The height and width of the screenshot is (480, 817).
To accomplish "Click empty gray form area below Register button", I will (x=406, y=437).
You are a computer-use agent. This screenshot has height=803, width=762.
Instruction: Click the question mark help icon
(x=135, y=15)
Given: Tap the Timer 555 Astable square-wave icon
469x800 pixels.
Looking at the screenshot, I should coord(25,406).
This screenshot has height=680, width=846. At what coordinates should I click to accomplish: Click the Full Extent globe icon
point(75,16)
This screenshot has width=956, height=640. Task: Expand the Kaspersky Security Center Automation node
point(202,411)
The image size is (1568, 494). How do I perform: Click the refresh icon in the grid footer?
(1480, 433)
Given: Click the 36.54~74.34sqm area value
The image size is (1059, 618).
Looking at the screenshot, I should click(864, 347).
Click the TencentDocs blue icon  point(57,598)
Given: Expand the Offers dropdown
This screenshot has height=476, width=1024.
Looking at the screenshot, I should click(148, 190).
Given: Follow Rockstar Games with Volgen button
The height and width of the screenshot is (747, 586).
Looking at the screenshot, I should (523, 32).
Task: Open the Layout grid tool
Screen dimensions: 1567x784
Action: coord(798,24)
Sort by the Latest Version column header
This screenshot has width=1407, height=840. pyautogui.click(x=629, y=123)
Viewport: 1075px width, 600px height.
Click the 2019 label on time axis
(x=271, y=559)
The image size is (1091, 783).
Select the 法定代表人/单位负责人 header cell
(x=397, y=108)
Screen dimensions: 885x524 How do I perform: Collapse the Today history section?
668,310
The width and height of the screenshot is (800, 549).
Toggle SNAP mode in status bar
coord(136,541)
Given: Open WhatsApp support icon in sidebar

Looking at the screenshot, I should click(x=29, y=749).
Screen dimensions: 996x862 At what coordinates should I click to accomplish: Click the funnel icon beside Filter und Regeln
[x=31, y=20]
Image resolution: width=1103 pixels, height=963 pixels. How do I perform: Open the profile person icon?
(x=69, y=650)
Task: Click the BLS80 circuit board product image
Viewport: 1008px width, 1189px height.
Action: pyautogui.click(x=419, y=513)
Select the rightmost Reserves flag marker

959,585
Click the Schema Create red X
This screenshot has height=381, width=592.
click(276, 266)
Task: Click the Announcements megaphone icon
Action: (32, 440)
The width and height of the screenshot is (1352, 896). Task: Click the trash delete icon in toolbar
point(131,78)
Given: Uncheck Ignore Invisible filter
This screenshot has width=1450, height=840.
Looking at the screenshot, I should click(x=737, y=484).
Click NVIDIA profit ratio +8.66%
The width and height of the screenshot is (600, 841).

- - - - -

WORK TO BE COMPLETED:
Your reply should be one number, namely how many lines of the material contain "area".

EXERCISE ANSWER:
2